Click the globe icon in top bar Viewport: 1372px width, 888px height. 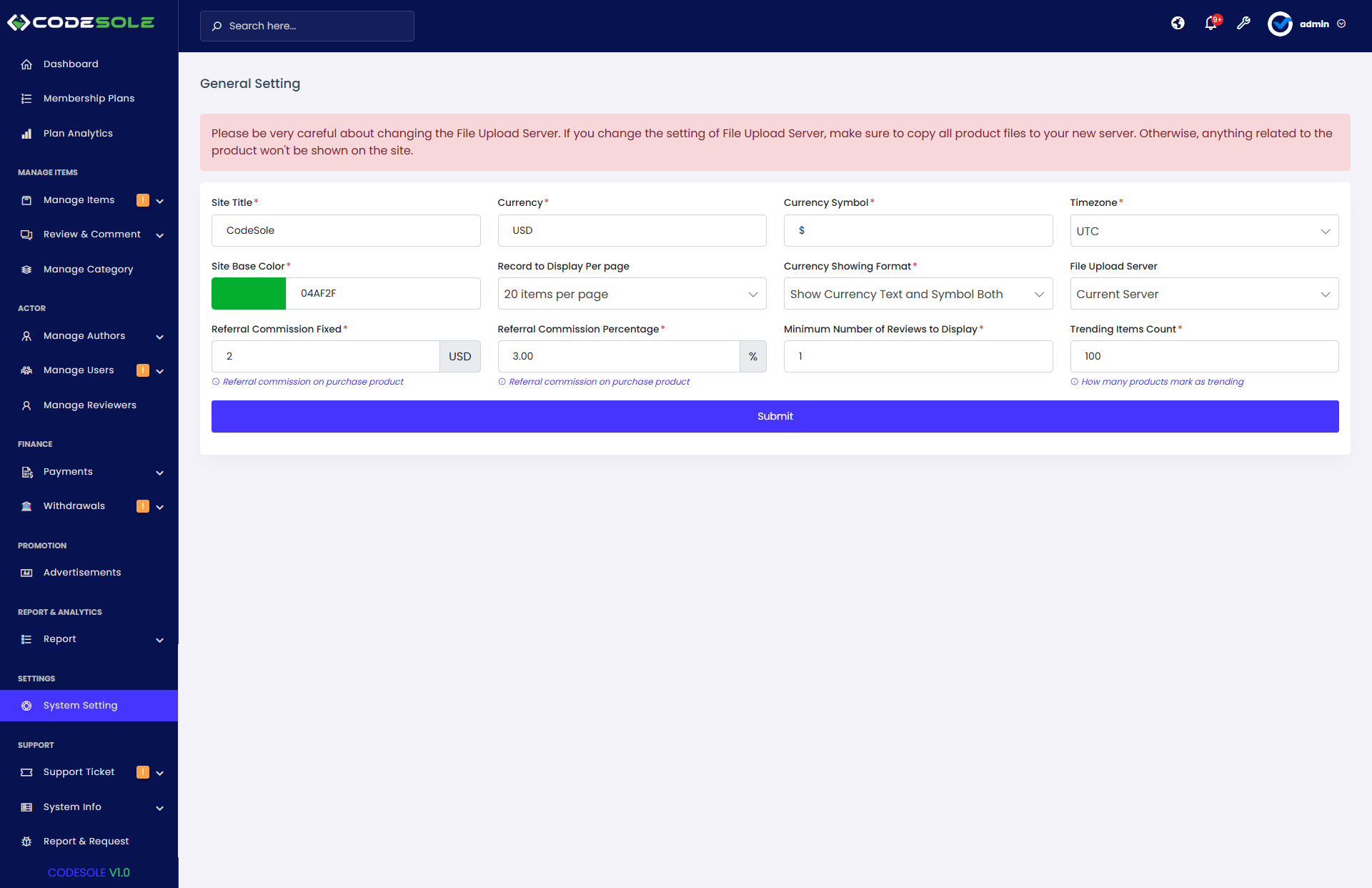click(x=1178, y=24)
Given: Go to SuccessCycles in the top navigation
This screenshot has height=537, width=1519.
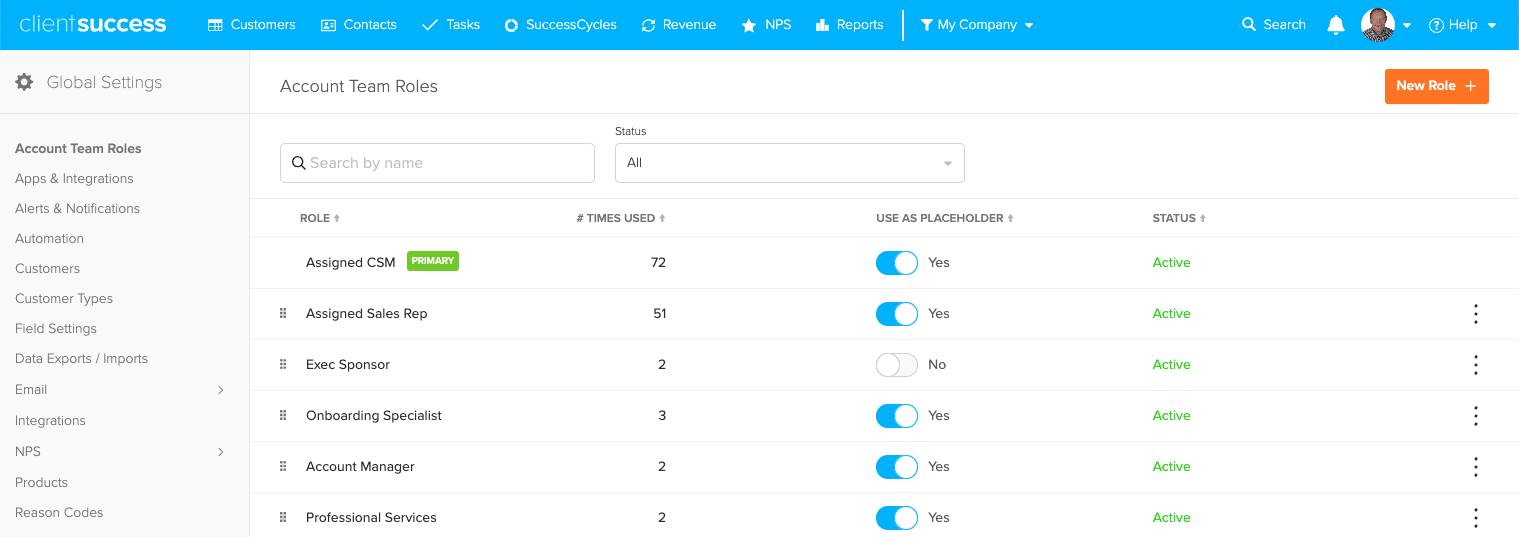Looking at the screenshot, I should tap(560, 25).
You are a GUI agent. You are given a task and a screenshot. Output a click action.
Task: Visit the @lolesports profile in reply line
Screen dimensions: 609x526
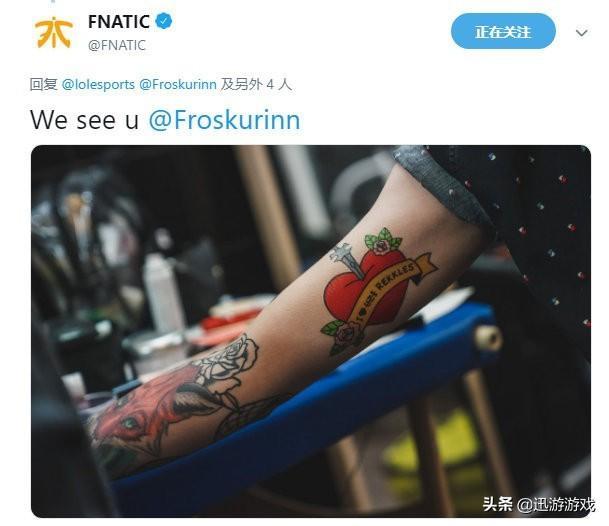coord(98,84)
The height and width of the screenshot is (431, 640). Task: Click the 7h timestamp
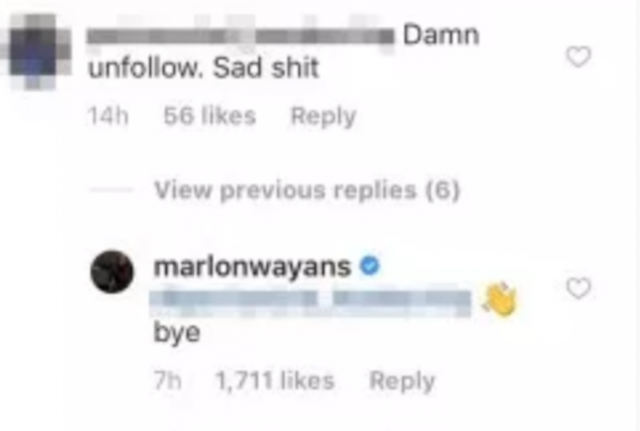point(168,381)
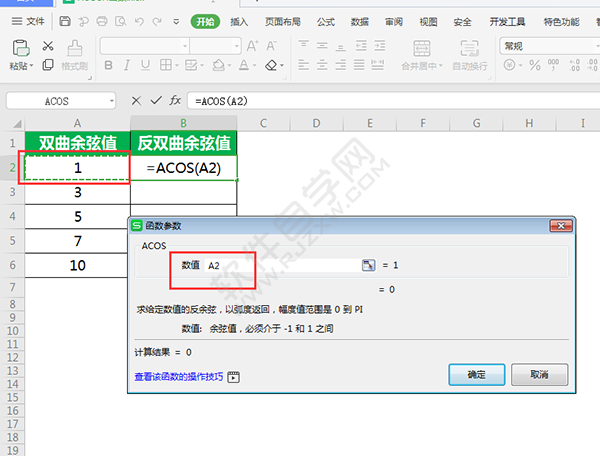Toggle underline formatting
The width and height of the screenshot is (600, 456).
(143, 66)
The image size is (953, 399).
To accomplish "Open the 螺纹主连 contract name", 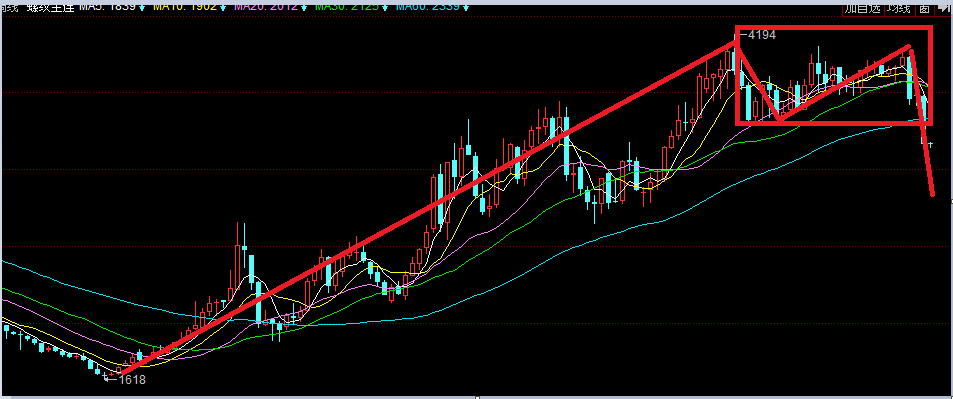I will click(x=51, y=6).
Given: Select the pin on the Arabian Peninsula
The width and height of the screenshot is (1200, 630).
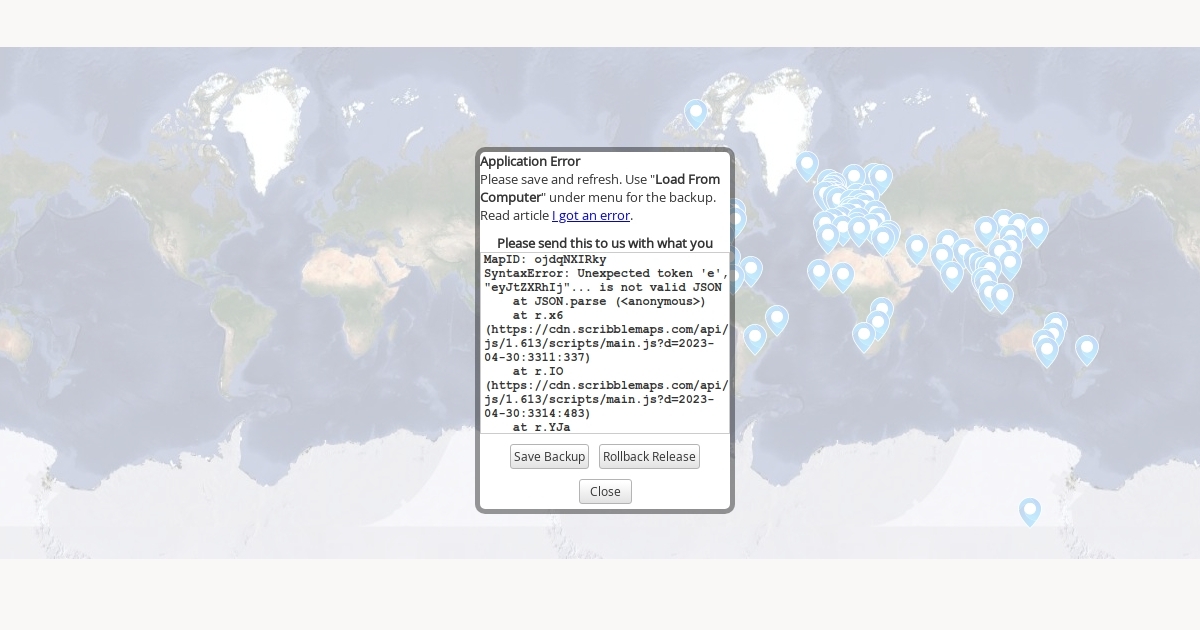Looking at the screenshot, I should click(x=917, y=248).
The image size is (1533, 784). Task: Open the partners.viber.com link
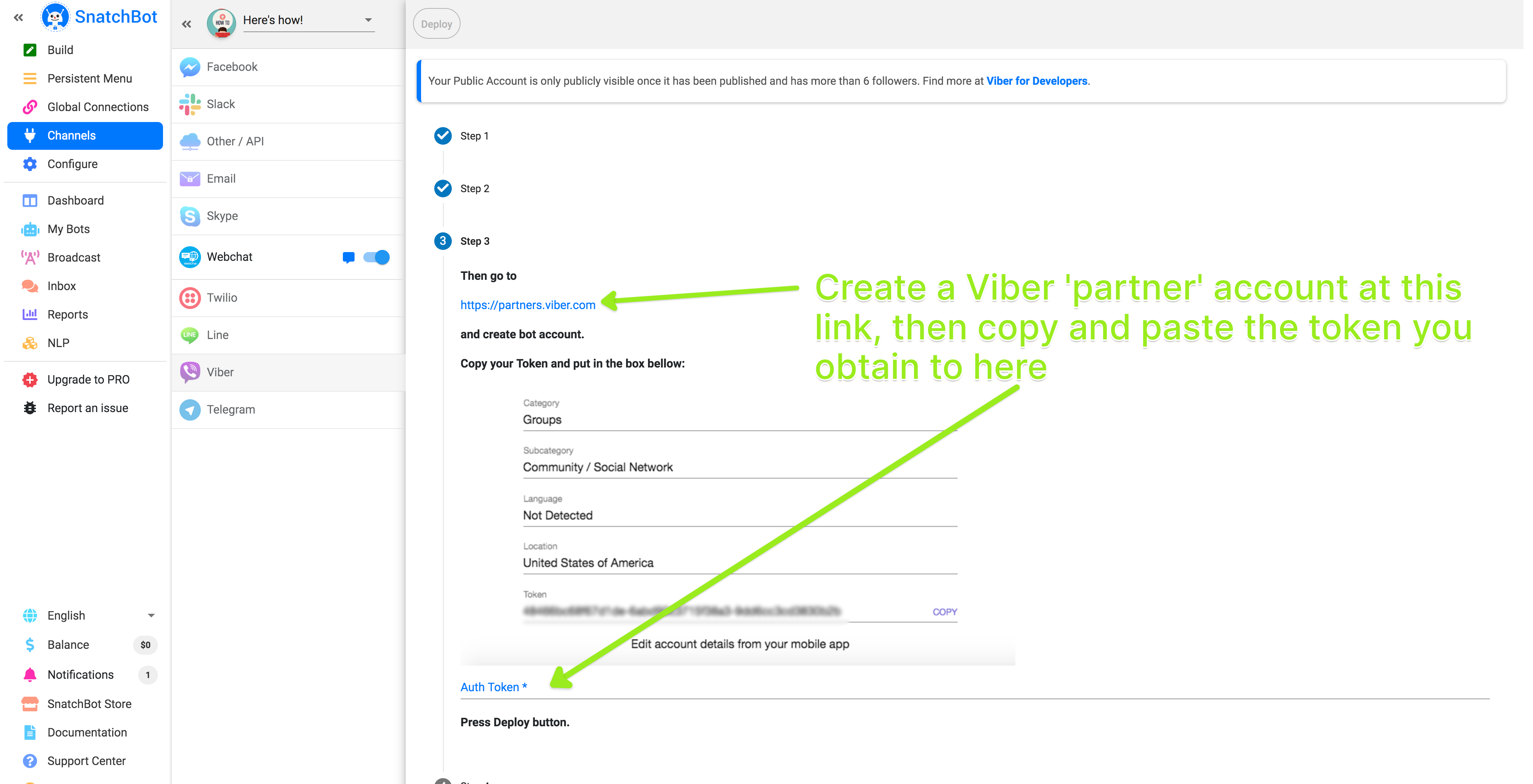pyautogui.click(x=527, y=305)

————

## Written instruction:
Copy out the entries verbatim, beginning with the line that contains "The image size is (1533, 784)." and continuing through the last line of the entries, with both ends included. Omit the pictures.

## In response:
The image size is (1533, 784). Task: Open the partners.viber.com link
pyautogui.click(x=527, y=305)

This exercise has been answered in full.